Stored items
★ ★ ★
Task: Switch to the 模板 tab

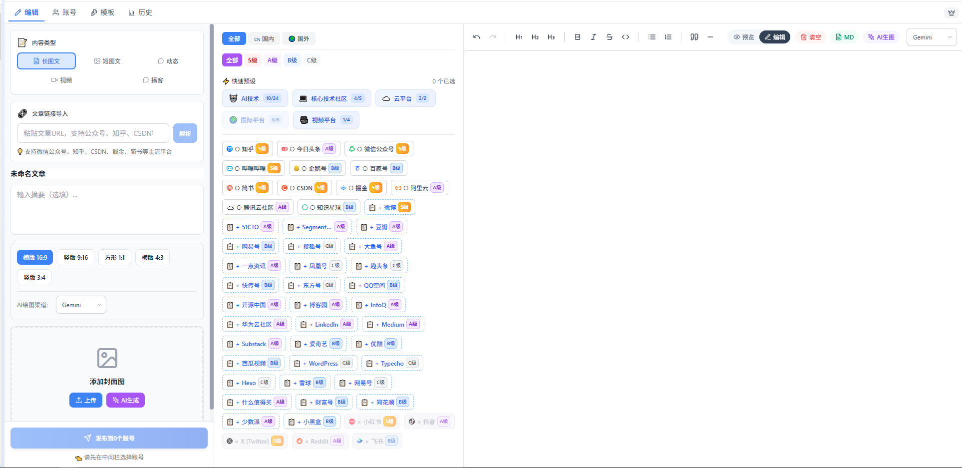Action: (102, 12)
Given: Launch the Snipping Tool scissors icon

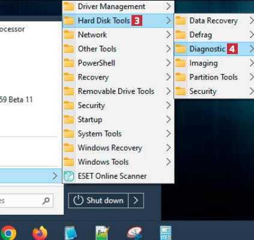Looking at the screenshot, I should coord(135,233).
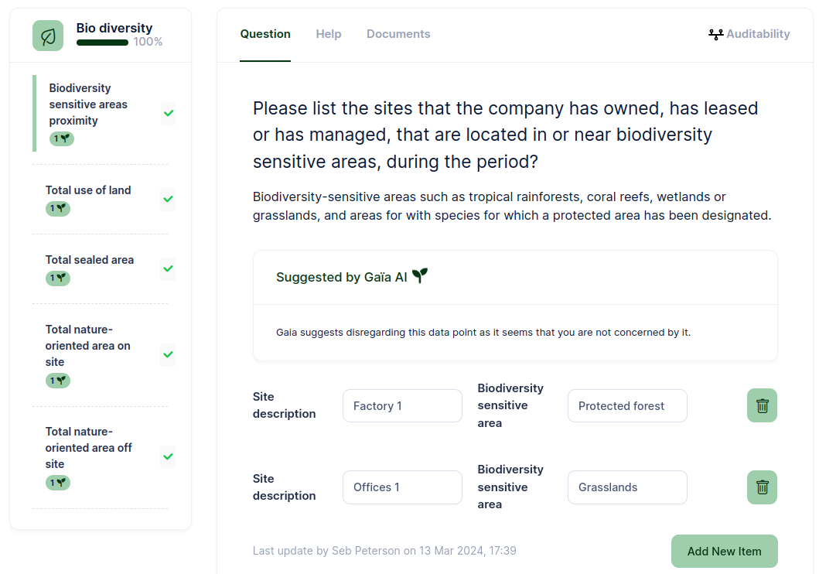Click the Auditability branch icon
This screenshot has width=819, height=574.
point(715,35)
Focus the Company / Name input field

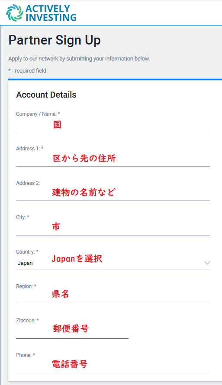coord(113,125)
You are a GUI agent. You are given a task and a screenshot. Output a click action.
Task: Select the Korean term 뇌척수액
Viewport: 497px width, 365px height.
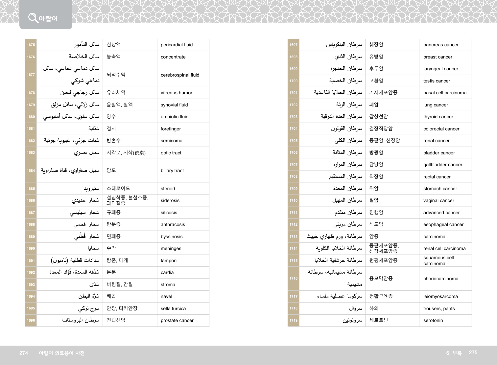[116, 75]
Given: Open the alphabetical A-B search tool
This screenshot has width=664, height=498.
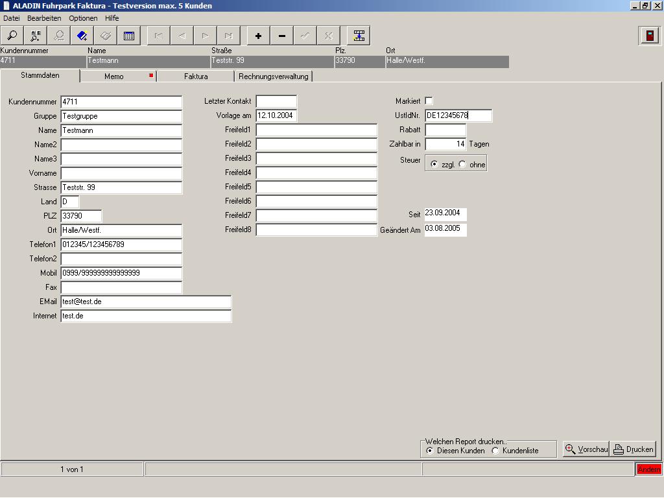Looking at the screenshot, I should 36,36.
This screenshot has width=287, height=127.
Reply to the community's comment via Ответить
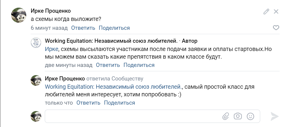point(108,65)
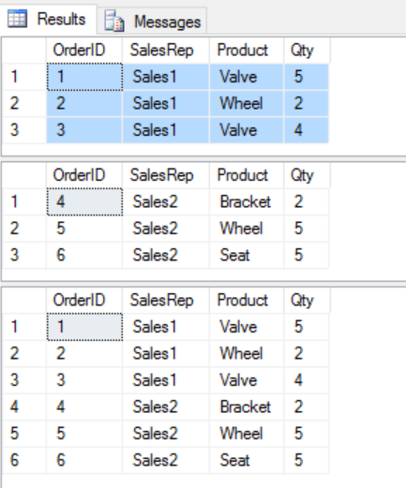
★ ★ ★
● **DESCRIPTION OF THE TASK**
Give again, word for word, only the lines that run from the top of the data above through the line with "Task: Select the Korean term 뇌척수액". Drop the pictures.

● **EXPECTED ANSWER**
Task: Switch to the 模板 tab

Action: (102, 12)
Given: Launch the Snipping Tool scissors icon

Looking at the screenshot, I should coord(135,233).
Click the Auditability branch icon
This screenshot has width=819, height=574.
point(715,35)
Focus the Company / Name input field

coord(113,125)
You are a GUI agent. You are given a task and a screenshot. Output a click action.
Task: Select the Korean term 뇌척수액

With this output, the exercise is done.